Esse foi o caso de milhares de soldados que se inscreveram como brancos no Exército durante a Segunda Guerra Mundial para, ao retornar, poder fazê-lo como cidadãos de primeira classe e não voltar a ficar aprisionados pelas políticas de segregação racial. É também a história dos filhos de Anatole Broyard, crítico literário do Times que fez toda a sua carreira no Village de Nova York como escritor branco. Pouco depois da morte de Broyard, seus descendentes souberam, graças a um artigo publicado pela revista New Yorker, que ele havia nascido em New Orleans de pai e mãe negros.

A identificação com uma raça diferente também se deu no outro sentido. Dois anos atrás, Rachel Dolezal sacudiu os EUA ao revelar que se definia como negra apesar de ter nascido loira e de olhos azuis. Dolezal, que cresceu com quatro irmãos adotivos afro-americanos, designou sem querer uma incômoda pergunta cuja resposta levanta a ideia da raça e do racismo como uma criação cultural.
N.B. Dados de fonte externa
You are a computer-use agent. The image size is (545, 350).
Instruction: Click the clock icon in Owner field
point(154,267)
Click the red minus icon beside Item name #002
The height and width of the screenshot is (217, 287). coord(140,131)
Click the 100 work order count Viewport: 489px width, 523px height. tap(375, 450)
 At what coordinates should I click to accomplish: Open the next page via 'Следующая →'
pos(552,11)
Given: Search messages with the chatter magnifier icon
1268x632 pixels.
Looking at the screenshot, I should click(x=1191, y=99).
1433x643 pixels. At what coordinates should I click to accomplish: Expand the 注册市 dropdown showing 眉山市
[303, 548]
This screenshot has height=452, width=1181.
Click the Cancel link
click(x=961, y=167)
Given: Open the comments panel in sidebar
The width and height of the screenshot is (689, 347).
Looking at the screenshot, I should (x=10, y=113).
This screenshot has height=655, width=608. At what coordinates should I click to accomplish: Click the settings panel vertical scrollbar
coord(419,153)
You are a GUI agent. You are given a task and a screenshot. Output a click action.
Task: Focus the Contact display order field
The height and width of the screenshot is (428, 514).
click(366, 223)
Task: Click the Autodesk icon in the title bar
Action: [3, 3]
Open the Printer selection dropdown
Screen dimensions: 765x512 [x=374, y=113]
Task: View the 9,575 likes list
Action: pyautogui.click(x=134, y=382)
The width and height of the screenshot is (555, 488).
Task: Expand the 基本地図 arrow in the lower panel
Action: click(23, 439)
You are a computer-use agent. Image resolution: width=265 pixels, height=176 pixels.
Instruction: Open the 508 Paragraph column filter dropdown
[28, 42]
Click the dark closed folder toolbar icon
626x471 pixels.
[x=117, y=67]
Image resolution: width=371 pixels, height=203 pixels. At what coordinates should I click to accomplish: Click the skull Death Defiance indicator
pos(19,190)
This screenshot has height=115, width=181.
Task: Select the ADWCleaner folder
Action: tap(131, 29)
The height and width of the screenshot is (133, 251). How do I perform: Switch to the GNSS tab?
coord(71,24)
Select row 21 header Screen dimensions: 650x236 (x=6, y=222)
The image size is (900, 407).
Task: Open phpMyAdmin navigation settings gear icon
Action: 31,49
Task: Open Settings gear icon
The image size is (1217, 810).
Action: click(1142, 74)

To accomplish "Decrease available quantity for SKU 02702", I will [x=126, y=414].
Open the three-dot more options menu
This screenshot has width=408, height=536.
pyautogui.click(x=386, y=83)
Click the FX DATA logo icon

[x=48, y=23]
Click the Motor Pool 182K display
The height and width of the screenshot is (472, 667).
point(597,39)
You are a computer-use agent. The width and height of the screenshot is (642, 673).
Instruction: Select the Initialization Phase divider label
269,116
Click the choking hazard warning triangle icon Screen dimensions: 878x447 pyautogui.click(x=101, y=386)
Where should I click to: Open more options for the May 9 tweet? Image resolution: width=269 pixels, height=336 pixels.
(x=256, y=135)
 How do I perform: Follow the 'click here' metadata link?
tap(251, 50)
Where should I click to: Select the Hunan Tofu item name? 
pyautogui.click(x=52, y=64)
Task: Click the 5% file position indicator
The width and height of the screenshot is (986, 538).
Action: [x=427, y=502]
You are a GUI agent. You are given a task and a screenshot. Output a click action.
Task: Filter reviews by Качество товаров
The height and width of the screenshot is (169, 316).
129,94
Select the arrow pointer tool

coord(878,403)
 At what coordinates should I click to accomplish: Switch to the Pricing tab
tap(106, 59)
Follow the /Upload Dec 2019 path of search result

Quem decide se somos brancos, negros ou latinos? Nós, de acordo com a cor da nossa pele? A sociedade, segundo a maneira pela qual nos percebe? E por quê? Pesa mais nossa experiência ou nossa cor de pele?

Um artigo do The Wall Street Journal questionou em 2010 por que o então presidente Barack Obama se havia identificado como “negro” em um questionário do censo quando descende de pai africano e mãe branca. “Obama rejeitou a opção de definir-se como birracial, algo que ele é, sem dúvida”, diz o texto. “Ele renegou sua mãe branca e seus avós brancos”, prossegue, acusando o presidente de “permanecer atado a classificações raciais herdadas de tempos mais desagradáveis”.

A autora do texto lembra da regra da “gota de sangue”, que estabelecia que qualquer um que declarasse ter ancestrais afro-americanos era legalmente considerado como negro e sujeito à segregação. Então, era a sociedade, o sistema jurídico, que determinava a identidade racial de uma pessoa. Há alguns anos, Shaun King, do movimento Black Lives Matter, e o repórter do The Washington Post Wesley Lowery, foram “investigados” por vários meios conservadores que alegavam que “não eram realmente negros”, apesar de dizerem sê-lo. E agora que Brown, o policial branco que descobriu com orgulho seu passado afro-americano, quer reivindicar sua identidade, a sociedade continua perguntando-lhes por quê.